Firenze, affluenza giù: alle 12 è al 11,48% in provincia, in calo rispetto al 2020
Nei quattro collegi, alla stessa ora di cinque anni fa, sono andati a votare il 34 per cento di elettori in meno. Un segno di disaffezione o resa dell’elettorato?
FIRENZE Alle ore 12 la provincia di Firenze ha fatto registrare un’affluenza del 11,48 %, contro il 16,60% delle regionali del 2020. Un calo di 5,12 punti percentuali. Tradotto: gli elettori entrati nella cabina elettorale entro mezzogiorno sono oltre il 30% in meno di cinque anni fa, ed è un numero che racconta una domenica elettorale iniziata piano, quasi in sordina. Un segnale d’allarme se si considera che cinque anni fa il voto si tenne il 20 settembre, quando il richiamo delle spiagge era ancora potente e che le urne continuavano a rappresentare un rischio concreto a pandemia in corso.

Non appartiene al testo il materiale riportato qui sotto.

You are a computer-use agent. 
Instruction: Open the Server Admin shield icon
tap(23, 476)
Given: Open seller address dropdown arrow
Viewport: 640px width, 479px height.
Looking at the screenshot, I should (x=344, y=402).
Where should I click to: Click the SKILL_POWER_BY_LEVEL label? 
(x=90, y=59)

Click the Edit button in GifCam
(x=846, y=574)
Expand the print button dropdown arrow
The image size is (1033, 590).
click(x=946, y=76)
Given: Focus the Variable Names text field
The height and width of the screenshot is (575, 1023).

Certo, non è un crollo inatteso, ma una curva che dice molto sull’umore politico di una Toscana che sembra avviarsi al voto con meno slancio di cinque anni fa, soprattutto nel territorio con i collegi che contano il maggior numero di aventi diritto e costituiscono il fortino storico del centrosinistra
Il fortino tiene, ma la piazza è più vuota
A Firenze, dove il centrosinistra è abituato a partire con il vento in poppa, il dato non è tanto un allarme quanto una spia accesa sul cruscotto: la macchina regge, ma procede più lenta. L’astensione di metà giornata difficilmente ribalterà gli equilibri in città o nei collegi più solidamente “rossi”, ma può erodere il margine simbolico, quello che il Pd considera da sempre misura della propria forza civica e identitaria.

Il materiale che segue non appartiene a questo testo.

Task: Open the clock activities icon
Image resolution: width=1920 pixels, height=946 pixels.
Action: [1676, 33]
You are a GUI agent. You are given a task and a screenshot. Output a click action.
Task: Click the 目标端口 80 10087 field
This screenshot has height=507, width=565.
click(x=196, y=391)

Un’affluenza bassa in un territorio che vota “di abitudine”, che scende in piazza anche quando gli altri restano a casa, parla di un elettorato che si sente stanco, forse convinto che la partita sia già segnata, forse più distratto che disilluso. Nel 2020 il traino della candidatura Giani e la contrapposizione frontale con la destra avevano acceso la mobilitazione. Stavolta il quadro è più statico, e anche dentro il Pd qualcuno legge il rallentamento come un campanello d’allarme sulla partecipazione. Il “voto di conforto” – quello che negli anni scorsi trasformava la fedeltà civica in presenza ai seggi – sembra affievolirsi. Firenze resta un fortino, ma il presidio è meno rumoroso. L’aria di inevitabilità, di partita già scritta, è una spia anche per la destra meloniana che candida Alessandro Tomasi, rischia di spegnere la spinta del centrodestra stesso, che senza entusiasmo può perdere tono, ritmo, percezione di forza.

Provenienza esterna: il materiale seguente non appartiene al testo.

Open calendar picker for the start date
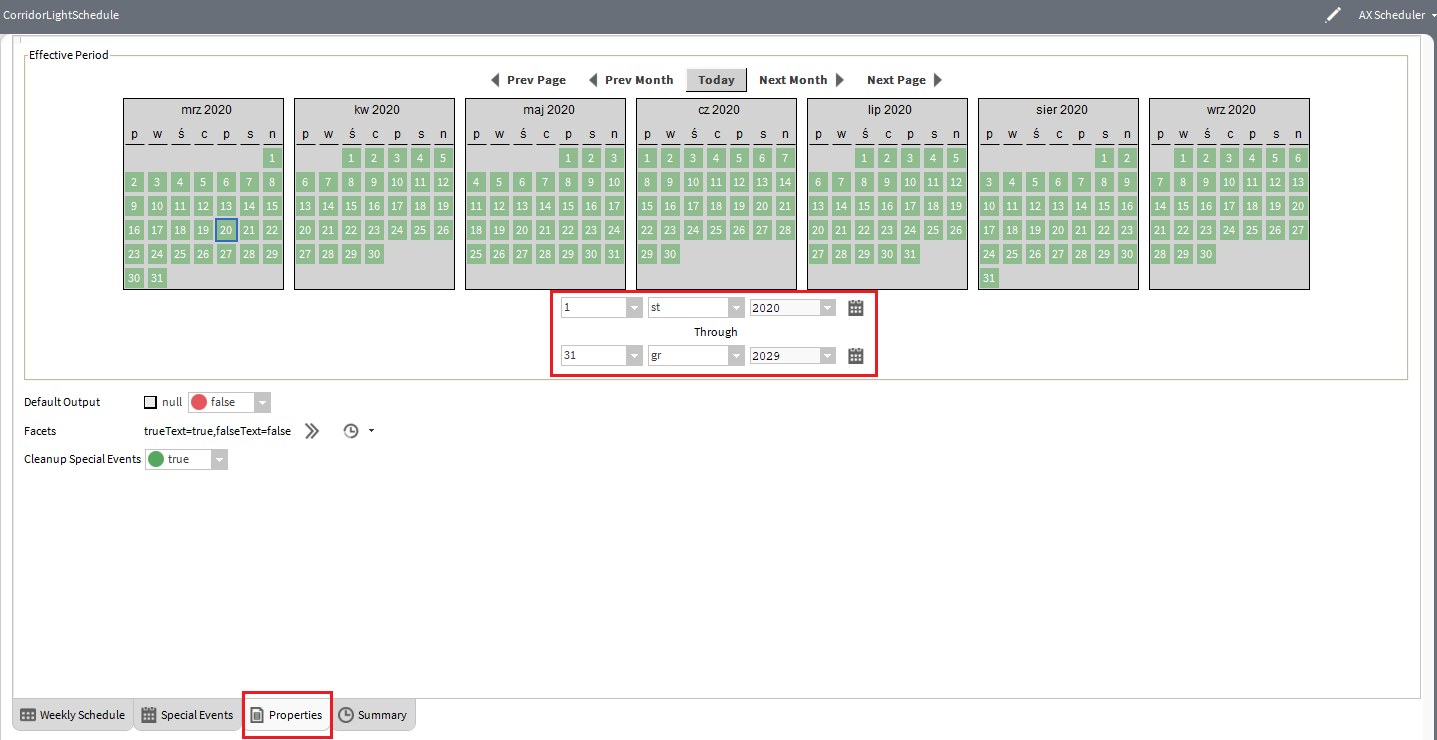The height and width of the screenshot is (740, 1437). [x=855, y=308]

Insomma, la flessione dell’affluenza può essere letta come un segnale di resa più che di strategia. Chi non crede nella possibilità di ribaltare il risultato preferisce non alzarsi da tavola. È un’inerzia che fotografa la stanchezza di una base che, fuori dai propri territori più favorevoli, sembra aver rinunciato alla contesa? Ce lo dirà lo scrutinio finale, ma è uno scenario che si delinea.